PROBLEM DETAILS:
For the entries that follow, restate word for word the line containing "Sort by download icon column", the line containing "Add a Bank Transfer account", and every line that lies between them.

INFORMATION SHOWN:
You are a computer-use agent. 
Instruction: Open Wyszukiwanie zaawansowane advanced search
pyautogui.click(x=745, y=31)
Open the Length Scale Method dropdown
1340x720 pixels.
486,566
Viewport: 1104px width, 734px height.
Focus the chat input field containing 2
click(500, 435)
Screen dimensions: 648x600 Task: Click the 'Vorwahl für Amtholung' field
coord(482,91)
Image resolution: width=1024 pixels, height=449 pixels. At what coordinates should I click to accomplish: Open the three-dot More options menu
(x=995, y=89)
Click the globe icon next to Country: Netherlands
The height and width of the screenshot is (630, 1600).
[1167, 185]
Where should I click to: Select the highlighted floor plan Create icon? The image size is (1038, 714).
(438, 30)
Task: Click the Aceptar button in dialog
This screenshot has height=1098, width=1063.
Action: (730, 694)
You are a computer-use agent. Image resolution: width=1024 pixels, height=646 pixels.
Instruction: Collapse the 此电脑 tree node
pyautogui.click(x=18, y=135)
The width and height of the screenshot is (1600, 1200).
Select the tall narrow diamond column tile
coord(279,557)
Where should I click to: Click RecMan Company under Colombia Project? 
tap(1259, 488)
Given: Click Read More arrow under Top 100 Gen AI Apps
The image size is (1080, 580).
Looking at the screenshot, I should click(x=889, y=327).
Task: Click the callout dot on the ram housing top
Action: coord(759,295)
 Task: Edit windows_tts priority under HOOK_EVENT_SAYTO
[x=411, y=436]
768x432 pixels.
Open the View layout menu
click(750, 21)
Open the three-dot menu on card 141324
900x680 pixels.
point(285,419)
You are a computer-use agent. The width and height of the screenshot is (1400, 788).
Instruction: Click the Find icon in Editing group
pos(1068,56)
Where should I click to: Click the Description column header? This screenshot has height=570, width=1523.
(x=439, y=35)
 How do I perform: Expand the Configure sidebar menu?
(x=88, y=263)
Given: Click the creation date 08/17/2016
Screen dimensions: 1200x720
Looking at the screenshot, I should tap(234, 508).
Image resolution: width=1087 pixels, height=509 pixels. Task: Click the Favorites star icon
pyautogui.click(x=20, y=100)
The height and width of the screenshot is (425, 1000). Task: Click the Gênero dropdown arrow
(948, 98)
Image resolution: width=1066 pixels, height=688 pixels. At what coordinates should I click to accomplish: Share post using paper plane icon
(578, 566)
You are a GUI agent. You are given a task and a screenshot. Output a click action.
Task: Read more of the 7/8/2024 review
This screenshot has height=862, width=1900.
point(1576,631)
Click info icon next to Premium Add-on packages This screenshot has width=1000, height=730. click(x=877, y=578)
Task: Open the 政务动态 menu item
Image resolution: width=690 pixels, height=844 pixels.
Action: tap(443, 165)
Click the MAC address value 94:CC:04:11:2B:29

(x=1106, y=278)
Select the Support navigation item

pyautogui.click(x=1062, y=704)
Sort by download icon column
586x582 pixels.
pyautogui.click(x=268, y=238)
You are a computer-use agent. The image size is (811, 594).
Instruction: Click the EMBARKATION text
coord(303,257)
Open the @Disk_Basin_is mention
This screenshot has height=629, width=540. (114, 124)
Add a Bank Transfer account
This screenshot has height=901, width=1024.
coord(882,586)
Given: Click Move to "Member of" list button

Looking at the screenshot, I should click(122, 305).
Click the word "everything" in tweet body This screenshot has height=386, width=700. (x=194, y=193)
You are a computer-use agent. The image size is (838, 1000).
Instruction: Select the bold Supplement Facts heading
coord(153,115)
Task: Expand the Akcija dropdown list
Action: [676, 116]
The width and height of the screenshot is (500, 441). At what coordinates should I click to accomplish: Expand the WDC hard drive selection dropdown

OUTPUT:
Sort by download icon column
586x582 pixels.
pyautogui.click(x=268, y=238)
You are a computer-use agent. The image size is (811, 594).
Instruction: Click the EMBARKATION text
coord(303,257)
Open the @Disk_Basin_is mention
This screenshot has height=629, width=540. (114, 124)
Add a Bank Transfer account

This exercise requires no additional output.